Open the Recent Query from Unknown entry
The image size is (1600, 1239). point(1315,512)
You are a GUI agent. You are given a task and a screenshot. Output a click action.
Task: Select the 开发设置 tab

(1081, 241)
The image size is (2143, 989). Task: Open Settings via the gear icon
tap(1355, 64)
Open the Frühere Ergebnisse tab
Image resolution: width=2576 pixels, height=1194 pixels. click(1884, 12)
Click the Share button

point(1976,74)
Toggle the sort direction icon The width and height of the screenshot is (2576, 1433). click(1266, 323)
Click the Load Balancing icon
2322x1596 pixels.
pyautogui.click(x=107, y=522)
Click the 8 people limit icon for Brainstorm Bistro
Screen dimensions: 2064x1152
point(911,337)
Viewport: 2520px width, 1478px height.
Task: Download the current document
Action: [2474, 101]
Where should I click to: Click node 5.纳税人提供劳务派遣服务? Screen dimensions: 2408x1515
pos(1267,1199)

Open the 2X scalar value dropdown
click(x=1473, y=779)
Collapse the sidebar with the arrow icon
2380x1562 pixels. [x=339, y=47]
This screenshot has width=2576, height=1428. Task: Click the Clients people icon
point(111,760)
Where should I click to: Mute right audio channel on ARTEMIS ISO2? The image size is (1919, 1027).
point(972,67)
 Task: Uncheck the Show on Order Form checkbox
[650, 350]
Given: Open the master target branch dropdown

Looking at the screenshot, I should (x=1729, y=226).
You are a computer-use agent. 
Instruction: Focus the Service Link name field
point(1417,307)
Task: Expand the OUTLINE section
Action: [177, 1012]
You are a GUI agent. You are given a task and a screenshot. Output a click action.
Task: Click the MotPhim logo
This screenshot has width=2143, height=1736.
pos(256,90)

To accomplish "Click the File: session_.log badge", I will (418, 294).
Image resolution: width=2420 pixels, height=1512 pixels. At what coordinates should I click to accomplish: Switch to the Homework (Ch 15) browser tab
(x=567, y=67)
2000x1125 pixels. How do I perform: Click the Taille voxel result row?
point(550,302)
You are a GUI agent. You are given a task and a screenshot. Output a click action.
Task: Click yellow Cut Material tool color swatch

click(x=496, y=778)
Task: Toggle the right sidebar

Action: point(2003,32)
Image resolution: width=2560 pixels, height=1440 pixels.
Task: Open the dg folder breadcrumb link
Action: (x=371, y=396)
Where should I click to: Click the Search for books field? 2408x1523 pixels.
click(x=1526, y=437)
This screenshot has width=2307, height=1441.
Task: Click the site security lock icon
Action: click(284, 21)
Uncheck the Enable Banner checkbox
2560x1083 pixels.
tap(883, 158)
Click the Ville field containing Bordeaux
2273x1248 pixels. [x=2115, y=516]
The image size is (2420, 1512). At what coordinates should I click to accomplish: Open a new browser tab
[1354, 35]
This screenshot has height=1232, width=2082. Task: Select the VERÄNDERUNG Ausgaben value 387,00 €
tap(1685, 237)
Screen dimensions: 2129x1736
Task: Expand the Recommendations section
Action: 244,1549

DIRECTIONS FOR THIS TASK
What is needed here is the full listing, restated word for word.

WRITTEN SOLUTION
Open the Recent Query from Unknown entry
The image size is (1600, 1239). point(1315,512)
You are a GUI agent. You are given a task and a screenshot. Output a click action.
Task: Select the 开发设置 tab

(1081, 241)
The image size is (2143, 989). Task: Open Settings via the gear icon
tap(1355, 64)
Open the Frühere Ergebnisse tab
Image resolution: width=2576 pixels, height=1194 pixels. click(1884, 12)
Click the Share button

point(1976,74)
Toggle the sort direction icon The width and height of the screenshot is (2576, 1433). click(1266, 323)
Click the Load Balancing icon
2322x1596 pixels.
pyautogui.click(x=107, y=522)
Click the 8 people limit icon for Brainstorm Bistro
Screen dimensions: 2064x1152
point(911,337)
Viewport: 2520px width, 1478px height.
Task: Download the current document
Action: [2474, 101]
Where should I click to: Click node 5.纳税人提供劳务派遣服务? Screen dimensions: 2408x1515
pos(1267,1199)

Open the 2X scalar value dropdown
click(x=1473, y=779)
Collapse the sidebar with the arrow icon
2380x1562 pixels. [x=339, y=47]
This screenshot has width=2576, height=1428. Task: Click the Clients people icon
point(111,760)
Where should I click to: Mute right audio channel on ARTEMIS ISO2? The image size is (1919, 1027).
point(972,67)
 Task: Uncheck the Show on Order Form checkbox
[650, 350]
Given: Open the master target branch dropdown

Looking at the screenshot, I should (x=1729, y=226).
You are a computer-use agent. 
Instruction: Focus the Service Link name field
point(1417,307)
Task: Expand the OUTLINE section
Action: [177, 1012]
You are a GUI agent. You are given a task and a screenshot. Output a click action.
Task: Click the MotPhim logo
This screenshot has width=2143, height=1736.
pos(256,90)

To accomplish "Click the File: session_.log badge", I will (418, 294).
Image resolution: width=2420 pixels, height=1512 pixels. At what coordinates should I click to accomplish: Switch to the Homework (Ch 15) browser tab
(x=567, y=67)
2000x1125 pixels. How do I perform: Click the Taille voxel result row?
point(550,302)
You are a GUI agent. You are given a task and a screenshot. Output a click action.
Task: Click yellow Cut Material tool color swatch

click(x=496, y=778)
Task: Toggle the right sidebar

Action: point(2003,32)
Image resolution: width=2560 pixels, height=1440 pixels.
Task: Open the dg folder breadcrumb link
Action: (x=371, y=396)
Where should I click to: Click the Search for books field? 2408x1523 pixels.
click(x=1526, y=437)
This screenshot has width=2307, height=1441.
Task: Click the site security lock icon
Action: click(284, 21)
Uncheck the Enable Banner checkbox
2560x1083 pixels.
tap(883, 158)
Click the Ville field containing Bordeaux
2273x1248 pixels. [x=2115, y=516]
The image size is (2420, 1512). At what coordinates should I click to accomplish: Open a new browser tab
[1354, 35]
This screenshot has height=1232, width=2082. Task: Select the VERÄNDERUNG Ausgaben value 387,00 €
tap(1685, 237)
Screen dimensions: 2129x1736
Task: Expand the Recommendations section
Action: 244,1549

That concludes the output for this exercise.